Halifax created a website mirroring Amazon’s fonts and buttons to claim that Halifax housing the headquarters would bring Amazon a savings of more than $10 billion over 10 years.

Sault Ste. Marie suggested employees could canoe to work. As surprising as it is, apparently that didn’t work.

Windsor partnered with Detroit to make its pitch to Amazon, which included connecting twin offices in each city with a cable car or gondola.

Montreal is already home to Amazon Web Services’ cluster of data services because of its competitiveness in the hydro-electric power arena, but was left off the short list.

Hamilton spent $467,000 to try to attract Amazon, but didn’t make the short list.

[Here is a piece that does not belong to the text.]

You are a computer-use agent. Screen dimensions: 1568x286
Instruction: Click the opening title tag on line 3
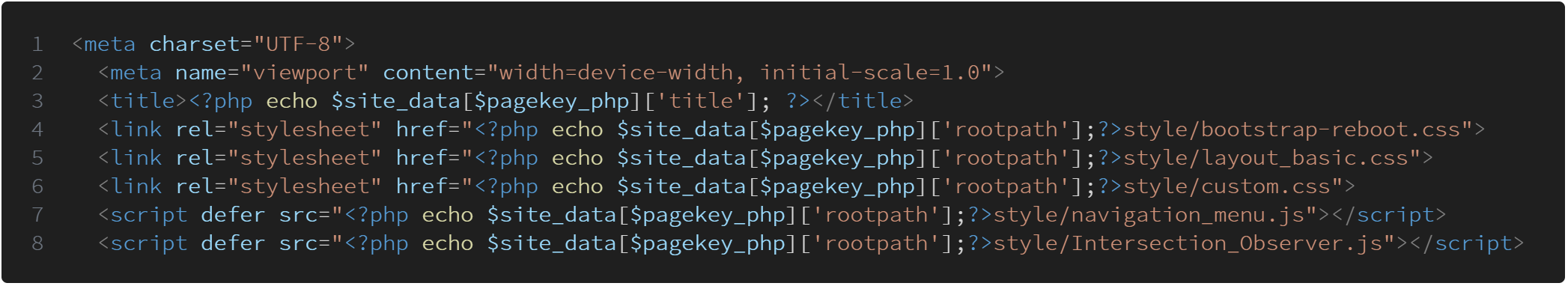pos(142,101)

Now, can you imagine how different this country would be if those cities had lobbied the federal government as hard for pipelines and other major energy projects to get Canadian energy to markets and create Canadian jobs as they lobbied Amazon, the American company that is putting many Canadian retailers out of business with unfair tax advantages.

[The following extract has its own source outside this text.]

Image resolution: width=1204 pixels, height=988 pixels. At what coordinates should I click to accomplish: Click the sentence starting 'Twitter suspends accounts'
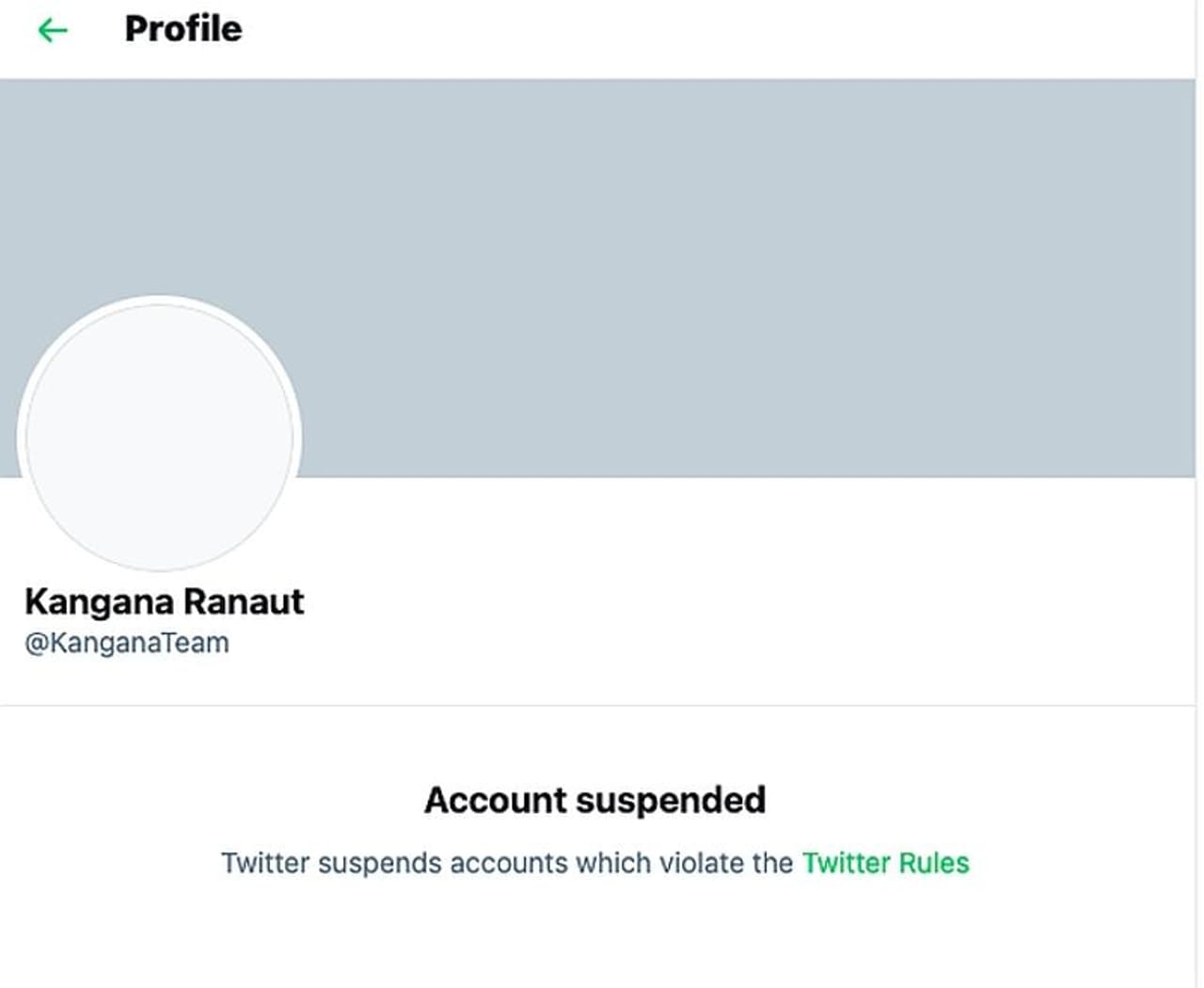[508, 863]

After almost a decade and more than $1 billion spent on planning and regulatory filings, four major Canadian oil-export pipelines remain unbuilt, leaving us with no choice but to sell our oil and natural gas to U.S. buyers far below world prices.

The Energy East pipeline would have created 14,000 jobs along its 4,500-kilometre route, invested more than $15.7 billion in construction and operations, added $55 billion to Canada’s GDP, and pumped $10 billion into federal and provincial coffers in the form of taxes.

While Montreal put a lot of money and effort into trying to attract Amazon to boost its own local economy, the city’s mayor worked against Energy East, which would have done far more for the Canadian economy.

How Montreal could have opposed Energy East, which would have safely transported oil to the east ern refineries, after the Lac Megantic disaster killed 47 people just 250 km east of Montreal showing how unsafe the alternative is, is incomprehensible.

And while Calgary of course supported Energy East, it was not with the passion of “We’d change our name for you” or “We’d fight a bear for you.”

The Pacific NorthWest LNG project in British Columbia had engaged more than 1,100 businesses and spent more than $5.5 billion on upstream investment and an additional $900 million on project development—before regulatory uncertainty killed the project. The total investment of $36 billion never materialized and is likely gone forever. Instead, a project is under way in Alaska to ship liquid natural gas to Asia.

And don’t forget the Northern Gateway pipeline, Kinder Morgan’s Trans Mountain expansion project, and the billions of dollars of cancelled or suspended investments across the oilsands and energy sector.

Imagine if all the work and effort and creativity that went into failed bids to attract Amazon’s HQ2 had gone into supporting Canadian pipeline and LNG projects to strengthen and grow the oil and gas industry—the largest contributor to our GDP?

We might be living in a very different country right now, with some of these projects actually under construction.

Canadians don’t need to look to Amazon, with its vast networks of warehouses with underpaid workers to save them. They need to support our own Canadian industries that create jobs, pay taxes, and make this country great.